**Instructions for the task**
Can you copy the records word for word, starting at the line that contains "Click the Clear all button" and stopping after the line that contains "Viewport: 1142px width, 852px height. 112,102"? Leave the pictures out of your copy.

**Provided information**
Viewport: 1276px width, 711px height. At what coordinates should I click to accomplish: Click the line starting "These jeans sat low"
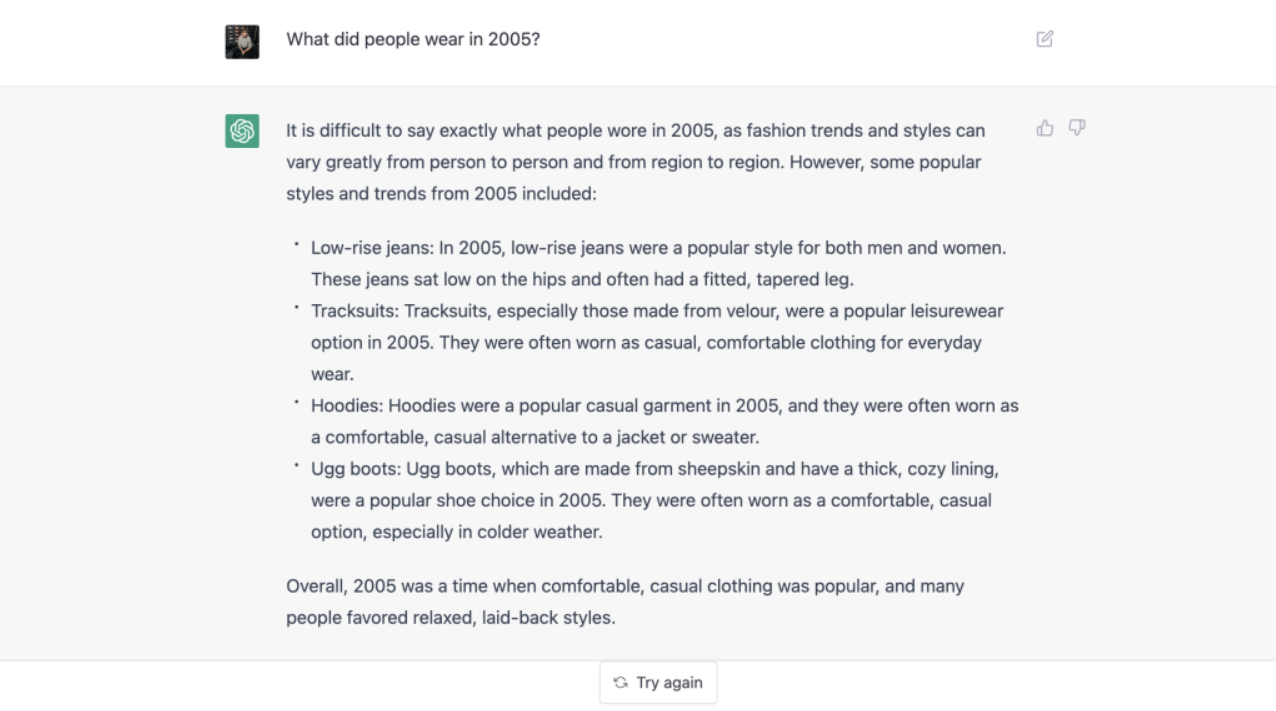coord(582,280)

==

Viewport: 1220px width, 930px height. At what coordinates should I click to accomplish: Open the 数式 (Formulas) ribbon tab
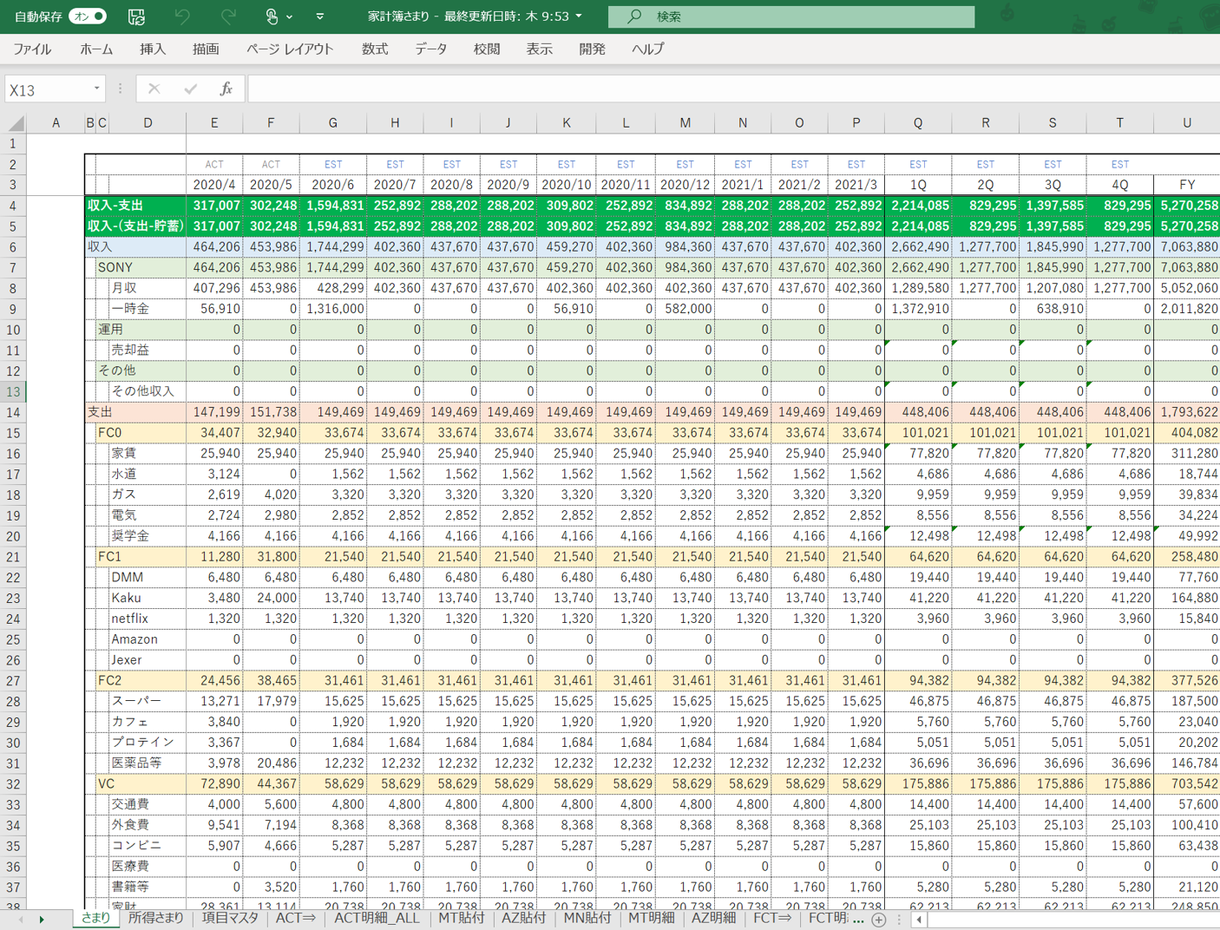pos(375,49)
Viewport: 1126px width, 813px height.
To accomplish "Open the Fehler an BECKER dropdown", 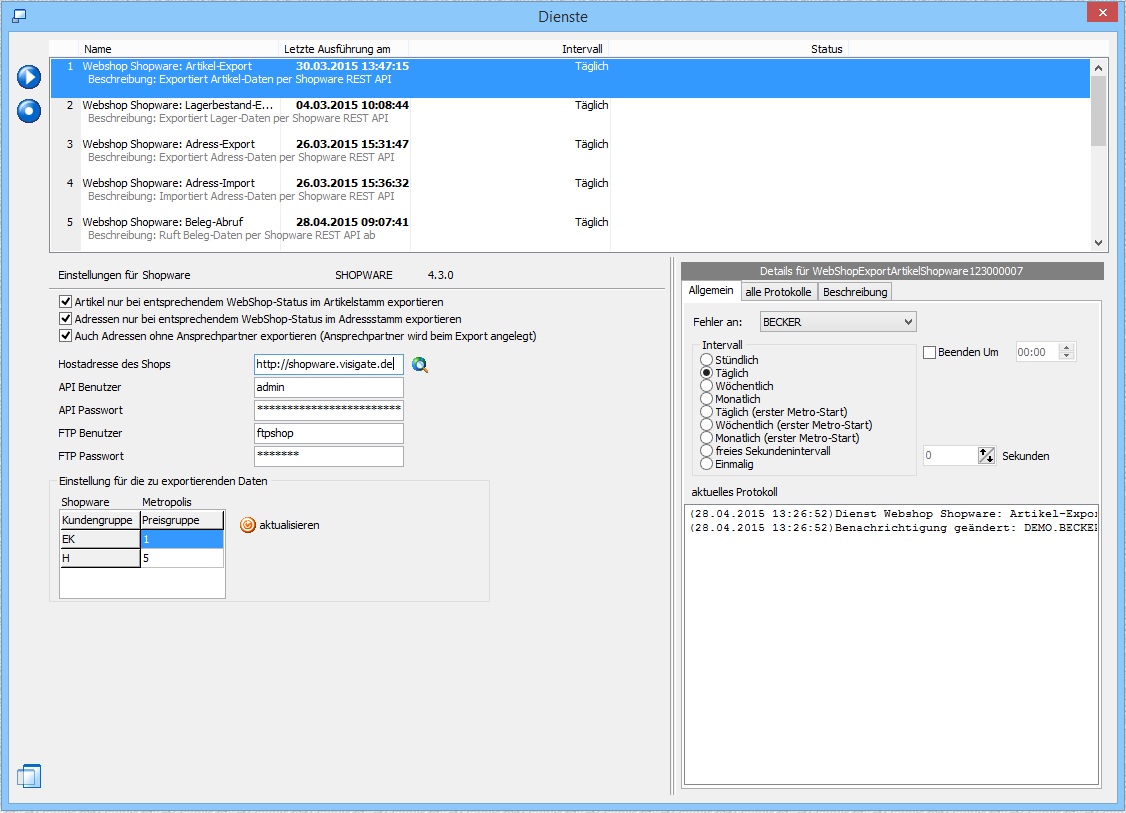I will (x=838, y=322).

---

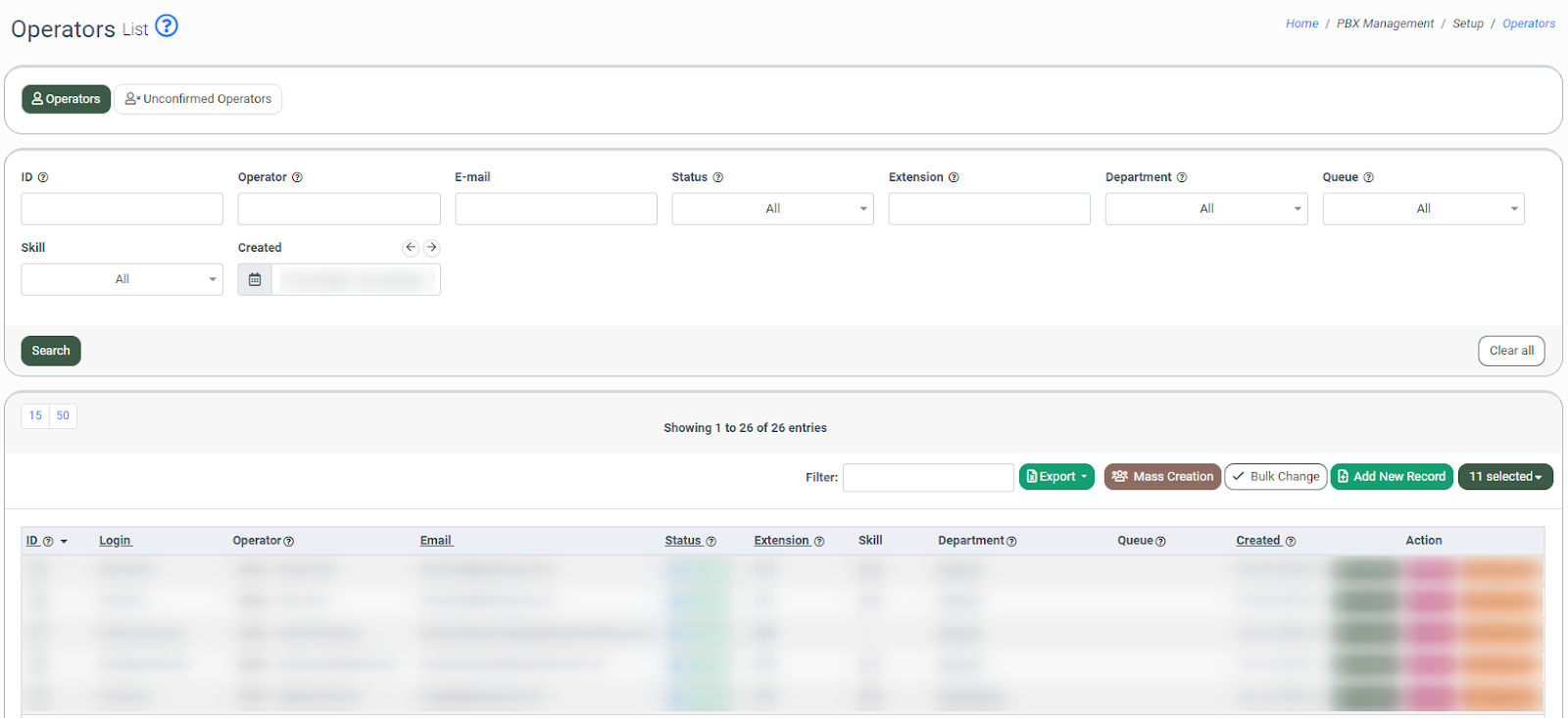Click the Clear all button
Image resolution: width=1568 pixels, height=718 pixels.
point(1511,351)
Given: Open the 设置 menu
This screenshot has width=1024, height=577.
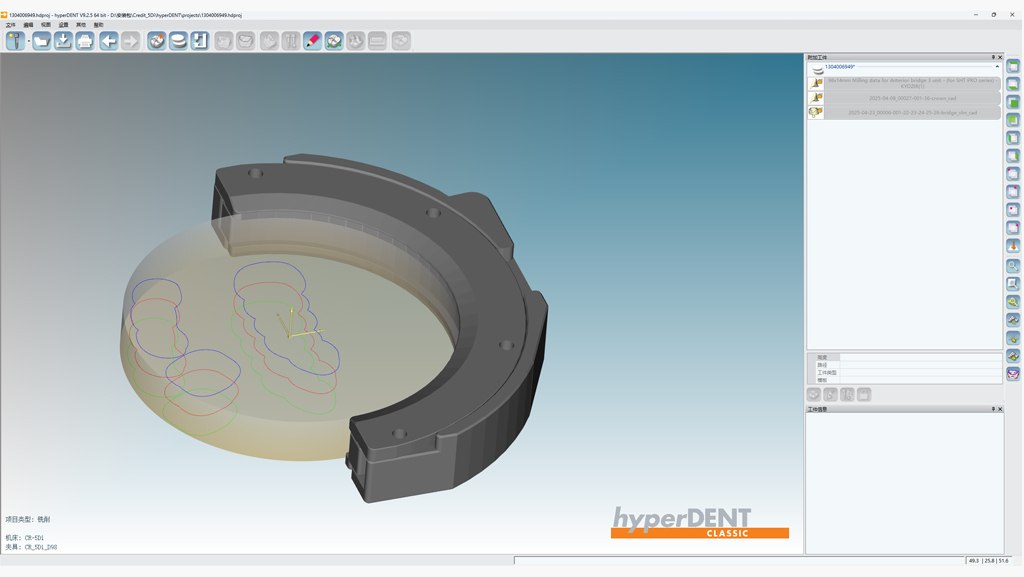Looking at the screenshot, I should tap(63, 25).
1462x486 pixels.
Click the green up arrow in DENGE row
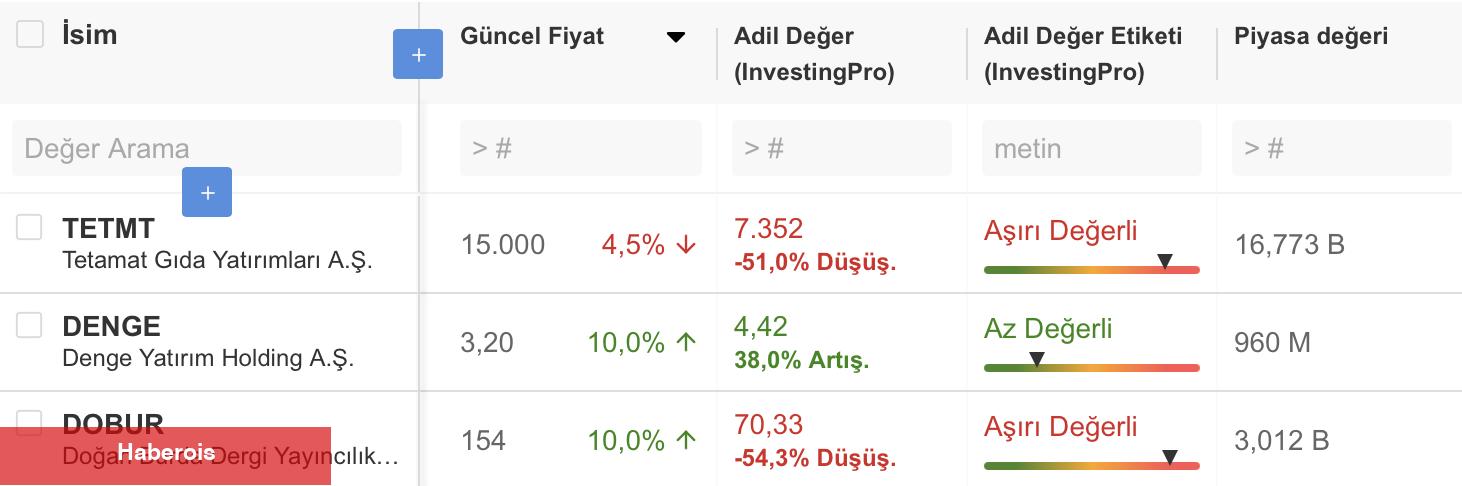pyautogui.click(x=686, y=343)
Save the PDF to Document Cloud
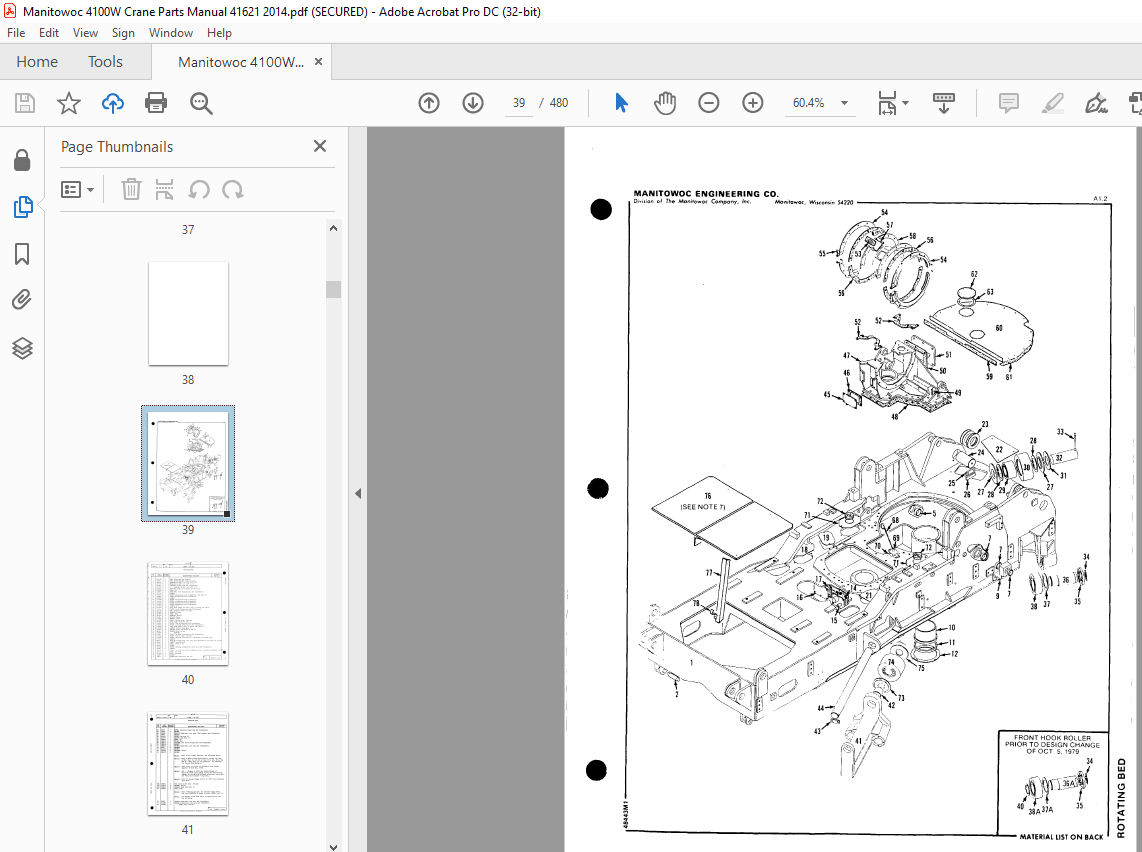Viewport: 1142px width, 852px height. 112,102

**Finished answer**
Click the Clear all button
Image resolution: width=1568 pixels, height=718 pixels.
point(1511,351)
Given: Open the 设置 menu
This screenshot has width=1024, height=577.
Looking at the screenshot, I should tap(63, 25).
1462x486 pixels.
Click the green up arrow in DENGE row
pyautogui.click(x=686, y=343)
Save the PDF to Document Cloud
Viewport: 1142px width, 852px height. 112,102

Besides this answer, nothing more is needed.